There are limited data for older patients with metastatic breast cancer (MBC), particularly relating to patterns of recurrence, treatment patterns, and survival outcomes. Therefore, a large prospective cohort of older patients with MBC treated at a single center examined disease presentation, treatments, and outcomes in a real-world setting.
This single-center study included patients aged >60 years who received treatment for MBC between 1999 and 2022 with ≥1 years of follow-up from time of MBC diagnosis. Eligible patients were classified into five 5-year age groups (60-65; 66-70; 71-75; 76-80; >80 years) and two broader groups of 60 to 70 years and >70 years.
The analysis population included a total of 1115 patients diagnosed with MBC (median follow-up, 2.9 years). Median age at MBC diagnosis of the study population was 66.3 years; the majority of patients were White and had hormone receptor (HR)+/HER2− (70.7%; n=788). Sample sizes were smaller for patients with HER2+ (n=131) and triple-negative disease (n=194).

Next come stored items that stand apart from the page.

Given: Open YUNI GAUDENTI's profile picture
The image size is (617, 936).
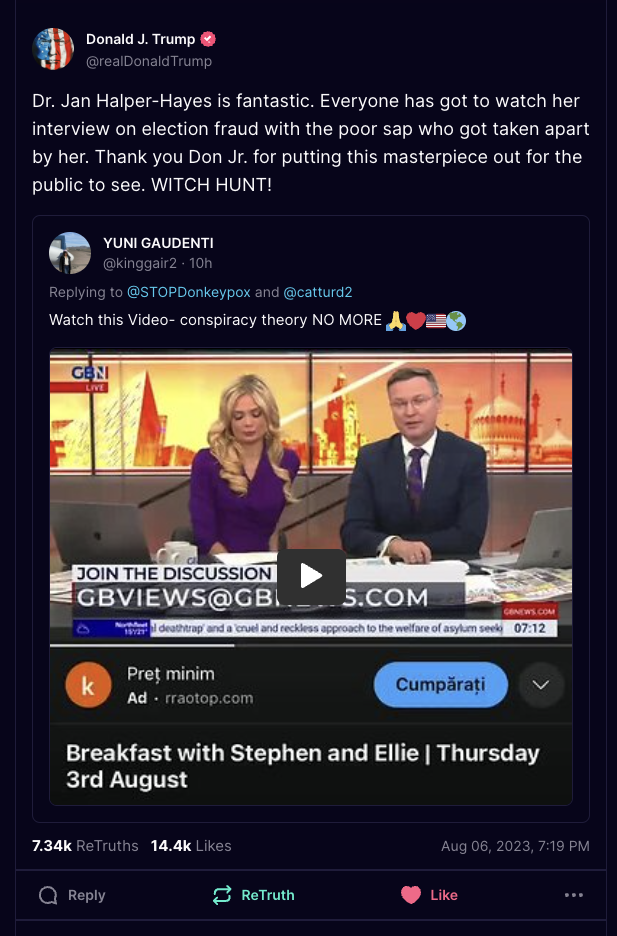Looking at the screenshot, I should click(x=70, y=253).
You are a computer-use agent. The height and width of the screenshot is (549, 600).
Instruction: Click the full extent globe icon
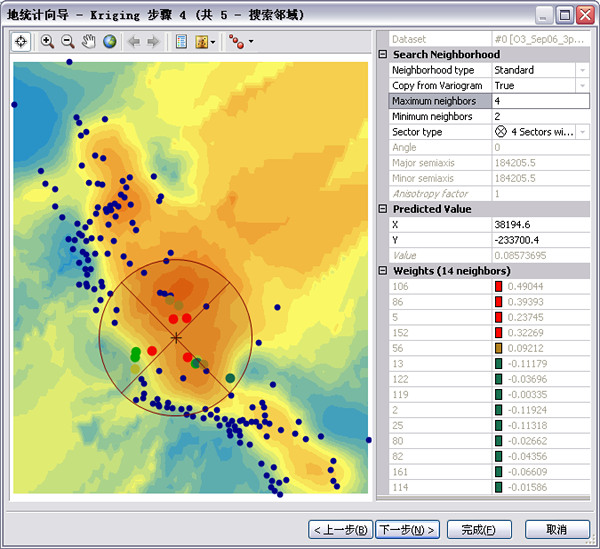click(109, 42)
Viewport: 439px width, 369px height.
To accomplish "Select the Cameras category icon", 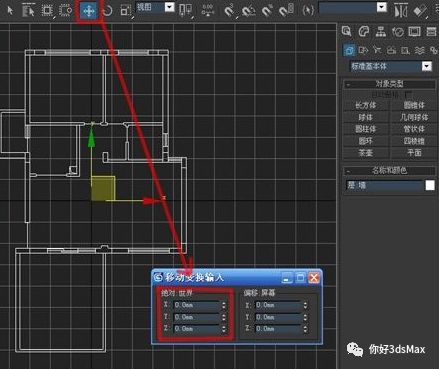I will pyautogui.click(x=391, y=50).
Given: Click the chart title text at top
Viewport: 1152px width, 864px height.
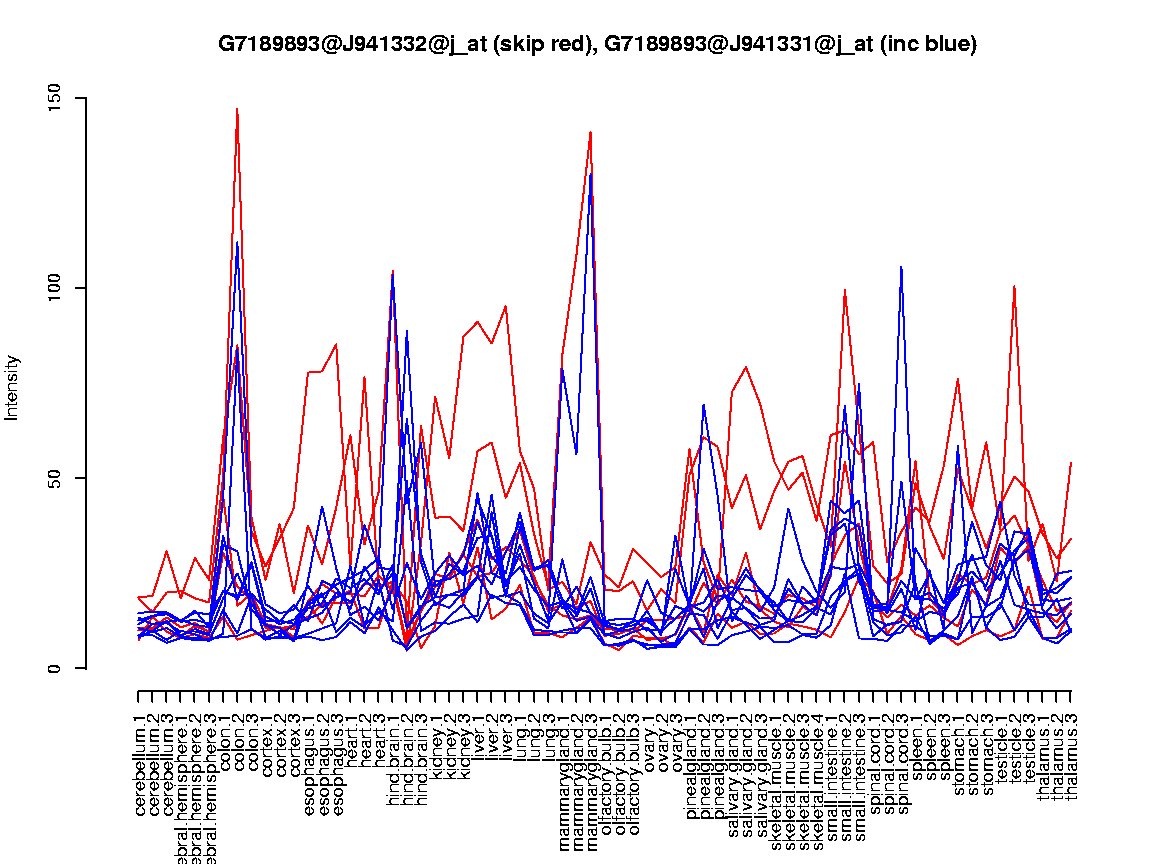Looking at the screenshot, I should pyautogui.click(x=597, y=44).
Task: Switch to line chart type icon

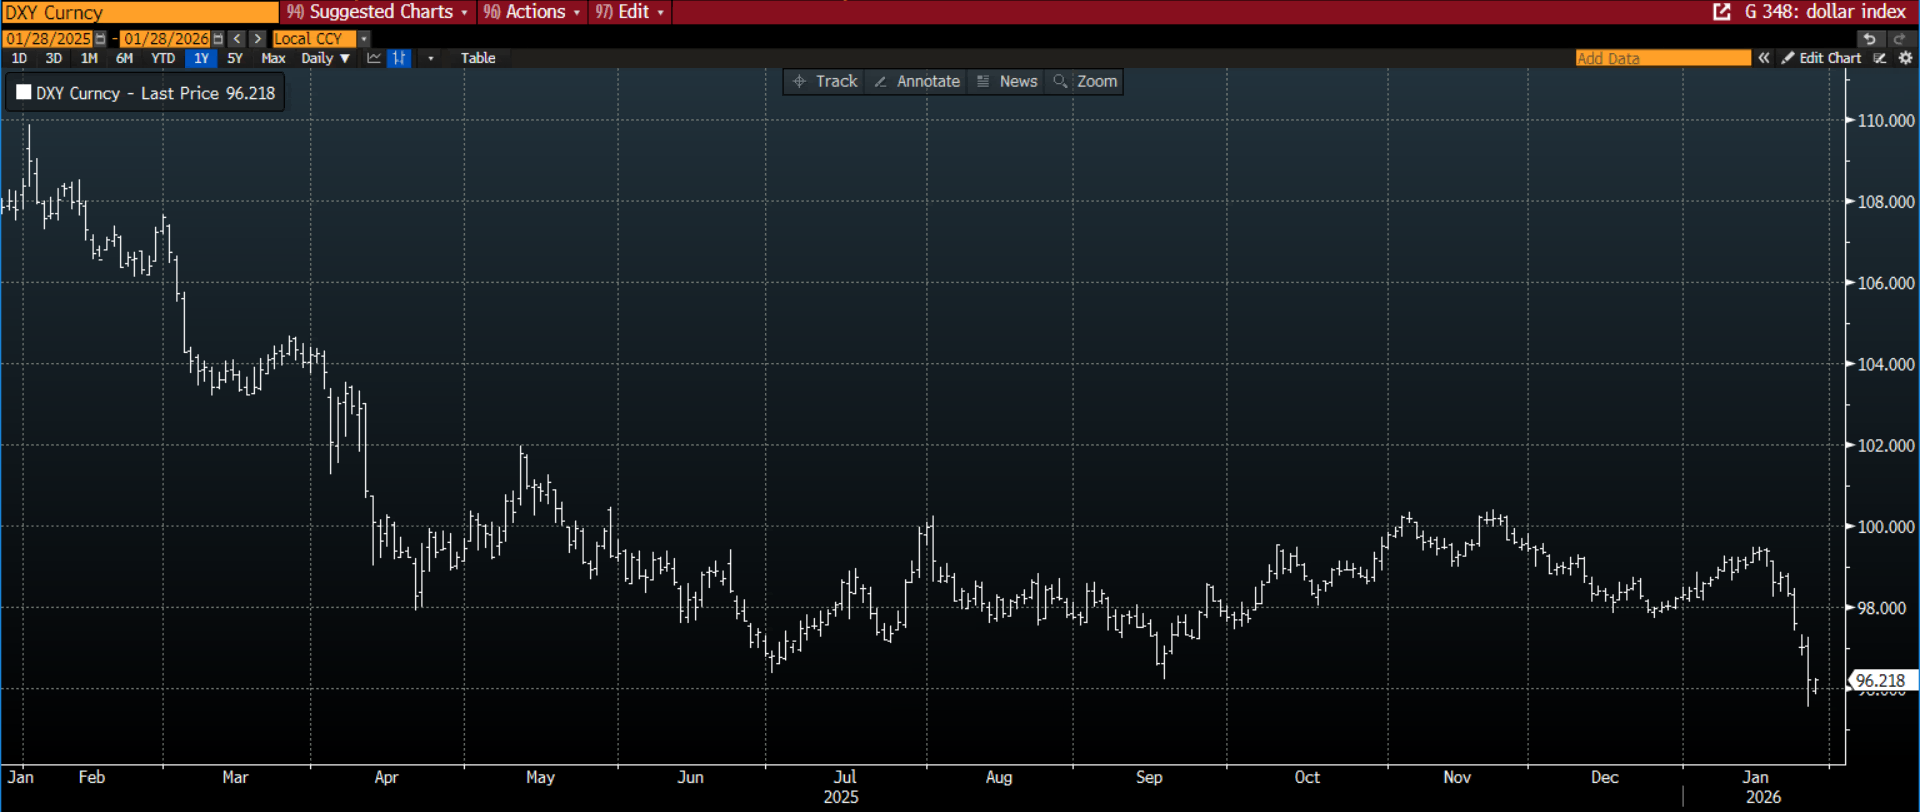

In the comparison of patients aged 60 to 70 years versus >70 years, there were no differences in disease characteristics such as grade and disease sites at MBC diagnosis except for bone; however, there was a significant increase in the proportion of patients with HR+/HER2− disease with age (HR+/HER2−, 69%; >70 years, 76%; P=.02). In the HR+/HER2− cohort receiving first-line therapy (n=783), older patients received endocrine therapy more frequently (HR+/HER2−, 77.8%; >80 years, 94.7%) and chemotherapy less frequently (60-65 years, 22.2%; >80 years,5.3%) compared with the younger patients. The majority of patients received a first-line trastuzumab-containing regimen in the HER2+ cohort (89%) or ≥1 chemotherapies in the triple-negative cohort (94%).
The most common reason for discontinuation of first-line therapy was progressive disease; there was no difference in rates of discontinuation due to toxicity by age. Across disease subtypes, the proportion of patients receiving ≥3 lines of chemotherapy decreased with older age. Enrollment in a clinical trial in the MBC setting significantly decreased with increasing age (60-65 years, 40%; >80 years, 13%; P =.0004).
Survival outcomes were significantly worse for older patients regardless of subtype, with median overall survival (OS) of 4.4 years in ages 60 to 65 and 2.7 years in ages >80 (P<.005). In the HR+/HER2− subtype, 37.8% of patients aged 60 to 65 years and 23.7% of patients aged >80 years were alive at 2 years; 42.9% of patients with HR−/HER2+ disease were alive at 2 years and 0% in the other subtypes. The triple-negative cohort had poor survival outcomes regardless of age, with median survival of <2 years.
Real-world data from this large, prospective, single-institution cohort of older patients with MBC indicated poor survival outcomes with increasing age, particularly for those aged >80 years.
Source:
Hughes M, Patterson A, Newman A, et al. Patterns of presentation, treatment and survival for older patients with metastatic breast cancer (MBC): results from a large prospective registry. Presented at the 46th San Antonio Breast Cancer Symposium Annual Meeting, December 5-9, 2023; San Antonio, TX: Abstract PO2-10-07.